■ Collected data entries:
.....

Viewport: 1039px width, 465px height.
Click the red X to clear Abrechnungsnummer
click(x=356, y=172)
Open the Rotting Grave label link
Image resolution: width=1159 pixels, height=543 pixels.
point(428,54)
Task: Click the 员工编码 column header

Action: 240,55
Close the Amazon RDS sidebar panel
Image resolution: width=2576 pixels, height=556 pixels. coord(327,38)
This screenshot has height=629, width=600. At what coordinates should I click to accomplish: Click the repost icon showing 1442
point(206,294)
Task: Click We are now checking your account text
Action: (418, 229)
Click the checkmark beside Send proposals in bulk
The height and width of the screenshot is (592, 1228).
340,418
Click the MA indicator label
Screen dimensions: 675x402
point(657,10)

.....

■ WORK INSTRUCTION: Set down, unchanged, the line that contains "Close the Amazon RDS sidebar panel" together with every later line in the records, through the last one.

■ ANSWER TO THIS TASK:
Close the Amazon RDS sidebar panel
Image resolution: width=2576 pixels, height=556 pixels. coord(327,38)
This screenshot has height=629, width=600. At what coordinates should I click to accomplish: Click the repost icon showing 1442
point(206,294)
Task: Click We are now checking your account text
Action: (418, 229)
Click the checkmark beside Send proposals in bulk
The height and width of the screenshot is (592, 1228).
340,418
Click the MA indicator label
Screen dimensions: 675x402
point(657,10)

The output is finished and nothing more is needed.